Regard du traducteur

Abnégation est le premier volet d’une trilogie intitulée Trilogie politique écrite et mise en scène entre 2013 et 2016 par Alexandre Dal Farra. Le théâtre politique et expérimental joue un rôle de plus en plus important dans le vaste paysage artistique brésilien. Dal Farra s’inscrit dans ce mouvement. Il propose une dramaturgie qui porte un regard critique sur la réalité sociale et politique du Brésil, sans pour autant afficher une idéologie ou pratiquer un théâtre documentaire. Il s’agit bel et bien d’une fiction théâtrale, inspirée de faits réels – l’histoire du Parti des Travailleurs et de son arrivée au pouvoir – que l’auteur conçoit comme trois textes indépendants qui abordent le même sujet, à des périodes distinctes et sous des formes dramaturgiques différentes.

Dans Abnégation Dal Farra se propose de dévoiler, tout en les questionnant, les coulisses et les bas-fonds du pouvoir politique. Après avoir fait des recherches sur l’histoire du PT et sur ces dix dernières années où la gauche brésilienne a gouverné, l’auteur s’intéresse à l’homo politicus contemporain : très vite séduit par l’idéologie néo-libérale une fois arrivé au pouvoir, oublieux de toutes les promesses historiques de réformes profondes, il se livre au jeu de la corruption, de l’autoritarisme et de la dissimulation, voire du crime, au profit de ses propres intérêts et de ceux du parti. Dans un huis clos à la campagne, Dal Farra met en scène cinq membres d’un parti politique au bord de l’abîme. Il n’y a pas de fable, mais un certain nombre de situations où les personnages, toujours sur le fil du rasoir, essaient d’exorciser leur mauvaise conscience, après avoir franchi une frontière éthique où les sphères privée et publique se confondent. Face à « l’accident », l’un d’entre eux doit faire preuve d’abnégation pour sauver le parti. Ces personnages, finement ciselées par Dal Farra, nous montrent ainsi la violence de l’instrumentalisation mise en œuvre par la machine politique libérale dont l’une des conséquences aurait été l’échec de la gauche, de ses idéaux et de ses utopies. À l’origine de cette dramaturgie que nous pourrions peut-être appeler dramaturgie de la faille – rien n’est dit, tout est suggéré, manipulé – se trouve un dialogue poreux, lacunaire, rythmé, où les phrases courtes, les silences, les non-dits, les sous-entendus, intensifient l’atmosphère de soupçon et de dissimulation d’un délit grave dont les conséquences dans la vie publique sont irréversibles.

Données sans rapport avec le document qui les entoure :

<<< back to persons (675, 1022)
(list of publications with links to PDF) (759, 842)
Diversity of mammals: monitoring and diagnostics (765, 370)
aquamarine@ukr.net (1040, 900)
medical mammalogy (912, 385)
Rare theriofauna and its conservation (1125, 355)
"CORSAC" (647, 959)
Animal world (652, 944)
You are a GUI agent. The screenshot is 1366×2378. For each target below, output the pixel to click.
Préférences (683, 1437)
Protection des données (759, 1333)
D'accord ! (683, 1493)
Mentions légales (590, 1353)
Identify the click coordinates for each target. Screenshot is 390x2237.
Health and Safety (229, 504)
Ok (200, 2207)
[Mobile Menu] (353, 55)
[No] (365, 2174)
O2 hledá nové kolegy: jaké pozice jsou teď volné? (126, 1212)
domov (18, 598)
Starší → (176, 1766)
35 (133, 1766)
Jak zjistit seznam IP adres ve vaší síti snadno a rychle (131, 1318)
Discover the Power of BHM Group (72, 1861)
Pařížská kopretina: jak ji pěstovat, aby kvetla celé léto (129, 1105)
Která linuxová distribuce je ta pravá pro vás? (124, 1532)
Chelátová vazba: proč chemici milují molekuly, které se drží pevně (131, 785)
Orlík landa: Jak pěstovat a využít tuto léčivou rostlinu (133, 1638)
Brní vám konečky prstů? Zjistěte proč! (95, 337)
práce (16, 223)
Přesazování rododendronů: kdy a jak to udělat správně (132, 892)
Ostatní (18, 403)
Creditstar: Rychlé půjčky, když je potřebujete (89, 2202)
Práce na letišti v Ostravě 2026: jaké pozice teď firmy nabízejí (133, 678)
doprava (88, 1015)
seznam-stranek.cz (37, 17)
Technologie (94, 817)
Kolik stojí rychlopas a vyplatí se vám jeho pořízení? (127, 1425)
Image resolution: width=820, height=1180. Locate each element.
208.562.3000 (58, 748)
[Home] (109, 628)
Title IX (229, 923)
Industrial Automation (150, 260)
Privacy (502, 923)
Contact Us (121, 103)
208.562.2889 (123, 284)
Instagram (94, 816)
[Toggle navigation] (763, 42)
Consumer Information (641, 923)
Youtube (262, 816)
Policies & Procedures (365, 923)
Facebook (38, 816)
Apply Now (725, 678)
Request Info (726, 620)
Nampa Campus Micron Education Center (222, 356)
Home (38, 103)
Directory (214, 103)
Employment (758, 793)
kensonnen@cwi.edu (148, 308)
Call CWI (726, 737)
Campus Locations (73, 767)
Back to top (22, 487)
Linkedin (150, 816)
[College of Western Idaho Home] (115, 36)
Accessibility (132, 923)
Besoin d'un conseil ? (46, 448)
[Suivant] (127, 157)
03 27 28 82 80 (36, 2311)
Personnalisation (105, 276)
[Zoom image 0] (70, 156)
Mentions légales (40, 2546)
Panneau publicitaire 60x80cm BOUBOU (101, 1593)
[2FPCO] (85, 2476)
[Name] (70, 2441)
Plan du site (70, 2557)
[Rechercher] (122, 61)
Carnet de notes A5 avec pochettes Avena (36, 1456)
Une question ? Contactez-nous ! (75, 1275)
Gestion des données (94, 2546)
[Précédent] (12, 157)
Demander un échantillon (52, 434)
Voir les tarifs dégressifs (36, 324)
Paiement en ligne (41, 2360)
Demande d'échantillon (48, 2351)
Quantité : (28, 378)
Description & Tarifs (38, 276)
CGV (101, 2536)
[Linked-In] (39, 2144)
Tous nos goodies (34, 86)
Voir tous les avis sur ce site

À la fois théâtral et cinématographique – la longue didascalie initiale qui décrit l’arrivée de trente voitures noires dans la propriété rurale où aura lieu la réunion de certains membres du parti en témoigne – l’univers d’Alexandre Dal Farra nous met face à un monde trouble et implacable où politique et crime se côtoient dans une tension permanente. L’auteur est brésilien, le texte aussi. Mais les contradictions de la gauche, son effondrement, le désenchantement et la dépolitisation des masses qui renvoient à une crise sociale et politique sans précédents ne sont pas seulement brésiliennes : « Notre maintenant est cette turbulence » (H. Michaux).